If you have ever managed a Kubernetes cluster, chances are you have encountered pods that just doesn’t want to behave the way they are supposed to.

You checked the logs and traced it back to the source code. Logic checks out ✅

You started narrowing down the causes. Networking issue? Configuration issue?

You entered the container and decided to use ping to identify network connectivity issues.

/ $ ping google.com
PING google.com (142.251.12.138): 56 data bytes
ping: permission denied (are you root?)

Or maybe you wanted to install another tool like tcpdump to observe network traffic.

$ apt install tcpdump
E: Could not open lock file /var/lib/dpkg/lock-frontend - open (13: Permission denied)
E: Unable to acquire the dpkg frontend lock (/var/lib/dpkg/lock-frontend), are you root?

Well, you can modify the Dockerfile to install additional tools.

OR if you have root access to the host machine that is running those containers…

Introducing nsenter.

Firstly, containers aren’t really a thing. They are actually constructed using 2 Linux kernel features: namespaces and cgroups. When we run a container, it really is just running a process.

namespaces controls what is visible or accessible (i.e isolate processes from each other) and cgroups controls how much resources (CPU & memory) are allocated to a particular process.

nsenter is a tool that allows us to enter the namespaces of one or more other processes and then executes a specified program.

To do so, we first have to retrieve the PID of the container process.
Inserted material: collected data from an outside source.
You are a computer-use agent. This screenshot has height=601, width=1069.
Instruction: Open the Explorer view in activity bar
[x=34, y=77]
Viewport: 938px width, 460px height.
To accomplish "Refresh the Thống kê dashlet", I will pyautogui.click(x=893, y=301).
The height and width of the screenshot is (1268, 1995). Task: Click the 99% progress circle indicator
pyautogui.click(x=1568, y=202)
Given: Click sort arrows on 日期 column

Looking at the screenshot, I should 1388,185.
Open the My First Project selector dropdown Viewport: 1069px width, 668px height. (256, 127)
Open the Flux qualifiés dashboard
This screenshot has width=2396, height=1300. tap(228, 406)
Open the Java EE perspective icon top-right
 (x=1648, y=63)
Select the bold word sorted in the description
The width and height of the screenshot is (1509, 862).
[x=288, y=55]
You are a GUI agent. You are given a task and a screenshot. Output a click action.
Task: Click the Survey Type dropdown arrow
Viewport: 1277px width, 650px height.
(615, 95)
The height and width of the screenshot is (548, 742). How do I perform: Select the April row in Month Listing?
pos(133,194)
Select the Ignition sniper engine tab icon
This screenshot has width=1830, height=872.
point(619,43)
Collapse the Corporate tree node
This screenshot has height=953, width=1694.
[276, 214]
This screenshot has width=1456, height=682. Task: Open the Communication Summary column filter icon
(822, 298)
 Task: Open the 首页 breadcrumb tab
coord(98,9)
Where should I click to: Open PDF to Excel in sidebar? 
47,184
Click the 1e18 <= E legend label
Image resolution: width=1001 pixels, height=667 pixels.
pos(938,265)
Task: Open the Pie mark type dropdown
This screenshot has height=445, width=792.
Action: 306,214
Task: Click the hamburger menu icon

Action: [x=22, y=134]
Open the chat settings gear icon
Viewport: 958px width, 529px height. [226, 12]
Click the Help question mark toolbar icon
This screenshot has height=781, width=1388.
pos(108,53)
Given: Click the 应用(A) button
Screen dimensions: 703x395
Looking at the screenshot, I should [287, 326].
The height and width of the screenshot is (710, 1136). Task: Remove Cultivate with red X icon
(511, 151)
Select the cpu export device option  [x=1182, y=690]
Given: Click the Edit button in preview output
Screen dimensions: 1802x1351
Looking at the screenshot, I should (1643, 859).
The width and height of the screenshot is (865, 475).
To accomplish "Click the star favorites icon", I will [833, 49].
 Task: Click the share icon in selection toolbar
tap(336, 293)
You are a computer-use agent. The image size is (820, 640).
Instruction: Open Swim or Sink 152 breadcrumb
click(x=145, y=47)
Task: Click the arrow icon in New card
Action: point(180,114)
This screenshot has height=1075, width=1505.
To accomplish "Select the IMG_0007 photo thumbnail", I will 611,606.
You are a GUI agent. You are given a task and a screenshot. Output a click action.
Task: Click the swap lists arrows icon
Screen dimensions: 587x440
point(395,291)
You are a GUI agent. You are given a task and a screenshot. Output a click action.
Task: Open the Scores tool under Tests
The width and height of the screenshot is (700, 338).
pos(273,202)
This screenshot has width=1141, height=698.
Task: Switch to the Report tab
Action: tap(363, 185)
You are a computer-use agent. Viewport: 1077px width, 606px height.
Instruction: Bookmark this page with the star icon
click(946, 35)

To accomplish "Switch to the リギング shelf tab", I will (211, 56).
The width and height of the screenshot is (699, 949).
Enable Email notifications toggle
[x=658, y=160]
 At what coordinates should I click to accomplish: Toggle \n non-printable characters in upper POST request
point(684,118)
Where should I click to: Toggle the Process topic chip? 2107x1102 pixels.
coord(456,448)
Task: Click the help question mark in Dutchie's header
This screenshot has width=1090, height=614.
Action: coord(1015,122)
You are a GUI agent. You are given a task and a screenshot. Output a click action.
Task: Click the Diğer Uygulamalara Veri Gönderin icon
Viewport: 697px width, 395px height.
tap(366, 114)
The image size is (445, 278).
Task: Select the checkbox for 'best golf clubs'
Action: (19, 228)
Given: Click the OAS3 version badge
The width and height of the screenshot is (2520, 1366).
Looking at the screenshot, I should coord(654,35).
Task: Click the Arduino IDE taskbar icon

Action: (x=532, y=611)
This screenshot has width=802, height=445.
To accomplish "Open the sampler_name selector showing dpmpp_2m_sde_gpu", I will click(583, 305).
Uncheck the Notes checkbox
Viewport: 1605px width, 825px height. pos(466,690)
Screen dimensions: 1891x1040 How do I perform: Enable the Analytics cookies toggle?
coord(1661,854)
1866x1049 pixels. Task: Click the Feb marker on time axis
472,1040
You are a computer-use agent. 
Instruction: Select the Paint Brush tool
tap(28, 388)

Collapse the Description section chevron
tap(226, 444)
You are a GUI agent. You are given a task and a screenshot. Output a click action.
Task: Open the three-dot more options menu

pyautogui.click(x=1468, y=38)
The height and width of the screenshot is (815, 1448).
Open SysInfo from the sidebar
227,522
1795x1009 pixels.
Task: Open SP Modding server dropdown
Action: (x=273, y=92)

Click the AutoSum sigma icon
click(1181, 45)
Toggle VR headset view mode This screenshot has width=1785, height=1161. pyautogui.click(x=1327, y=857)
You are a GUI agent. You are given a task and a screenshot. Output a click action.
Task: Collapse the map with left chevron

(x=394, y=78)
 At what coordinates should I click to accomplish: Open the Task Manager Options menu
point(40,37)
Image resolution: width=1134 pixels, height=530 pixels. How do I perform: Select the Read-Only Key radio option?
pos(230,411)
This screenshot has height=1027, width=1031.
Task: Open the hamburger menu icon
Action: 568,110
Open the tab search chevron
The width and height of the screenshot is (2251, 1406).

docker ps | grep <container name>

CONTAINER_PID=$(docker inspect <container name> --format='{{ .State.Pid }}')

sudo nsenter -t $CONTAINER_PID -m -u -n -i -p sh #`-m -u -n -i -p` are referring to the various namespaces that you want to access (e.g mount, UTS, IPC, net, pid).

Now you are inside the “container” as a root user capable of running the ping and apt install commands above!

Do note that this is not considered a vulnerability as root privileges are required to run nsenter in the first place.

While researching on this, I chanced upon a docker command that seems to be doing the same thing:

docker exec -it --user root <container name> sh

As expected, I am able to enter container as a root user. However when I tried to execute ping command, I get an error:

/ # whoami
root
/ # ping google.com
PING google.com (74.125.200.139): 56 data bytes
ping: permission denied (are you root?)

Why is this happening? Perhaps I will cover this in another post.